:: EXERCISE BRIEF ::
Could you print every line from the first one of the records below through the line containing "You are a computer-use agent. Screen", with both included and nothing else?

Stored items
=== Section Start ===
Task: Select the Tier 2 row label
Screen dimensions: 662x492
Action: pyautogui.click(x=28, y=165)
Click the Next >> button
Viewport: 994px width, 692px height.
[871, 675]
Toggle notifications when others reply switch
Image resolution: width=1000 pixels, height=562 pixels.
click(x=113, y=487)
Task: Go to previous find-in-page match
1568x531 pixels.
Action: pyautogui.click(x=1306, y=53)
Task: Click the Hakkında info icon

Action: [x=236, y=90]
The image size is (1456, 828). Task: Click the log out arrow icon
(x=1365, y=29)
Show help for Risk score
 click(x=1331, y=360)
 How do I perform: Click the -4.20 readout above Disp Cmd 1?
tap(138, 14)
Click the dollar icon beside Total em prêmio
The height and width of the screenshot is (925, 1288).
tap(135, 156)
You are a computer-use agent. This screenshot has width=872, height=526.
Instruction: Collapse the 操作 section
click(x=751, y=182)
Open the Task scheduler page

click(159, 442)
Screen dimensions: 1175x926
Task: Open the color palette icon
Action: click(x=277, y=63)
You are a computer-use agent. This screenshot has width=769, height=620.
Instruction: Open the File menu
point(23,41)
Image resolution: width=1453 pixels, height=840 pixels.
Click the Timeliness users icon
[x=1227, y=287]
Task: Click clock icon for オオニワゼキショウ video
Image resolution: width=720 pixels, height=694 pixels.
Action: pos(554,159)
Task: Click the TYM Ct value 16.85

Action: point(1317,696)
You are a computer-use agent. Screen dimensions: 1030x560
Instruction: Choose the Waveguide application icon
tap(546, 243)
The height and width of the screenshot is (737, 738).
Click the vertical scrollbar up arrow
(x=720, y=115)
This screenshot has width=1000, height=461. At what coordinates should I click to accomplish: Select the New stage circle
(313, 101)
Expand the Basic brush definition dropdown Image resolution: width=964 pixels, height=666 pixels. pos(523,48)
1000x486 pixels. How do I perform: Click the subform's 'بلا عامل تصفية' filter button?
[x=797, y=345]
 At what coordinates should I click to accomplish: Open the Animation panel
=== Section End ===
:: REPLY ::
Task: Select the Tier 2 row label
Screen dimensions: 662x492
Action: pyautogui.click(x=28, y=165)
Click the Next >> button
Viewport: 994px width, 692px height.
[871, 675]
Toggle notifications when others reply switch
Image resolution: width=1000 pixels, height=562 pixels.
click(x=113, y=487)
Task: Go to previous find-in-page match
1568x531 pixels.
Action: pyautogui.click(x=1306, y=53)
Task: Click the Hakkında info icon

Action: [x=236, y=90]
The image size is (1456, 828). Task: Click the log out arrow icon
(x=1365, y=29)
Show help for Risk score
 click(x=1331, y=360)
 How do I perform: Click the -4.20 readout above Disp Cmd 1?
tap(138, 14)
Click the dollar icon beside Total em prêmio
The height and width of the screenshot is (925, 1288).
tap(135, 156)
You are a computer-use agent. This screenshot has width=872, height=526.
Instruction: Collapse the 操作 section
click(x=751, y=182)
Open the Task scheduler page

click(159, 442)
Screen dimensions: 1175x926
Task: Open the color palette icon
Action: click(x=277, y=63)
You are a computer-use agent. This screenshot has width=769, height=620.
Instruction: Open the File menu
point(23,41)
Image resolution: width=1453 pixels, height=840 pixels.
Click the Timeliness users icon
[x=1227, y=287]
Task: Click clock icon for オオニワゼキショウ video
Image resolution: width=720 pixels, height=694 pixels.
Action: pos(554,159)
Task: Click the TYM Ct value 16.85

Action: point(1317,696)
You are a computer-use agent. Screen dimensions: 1030x560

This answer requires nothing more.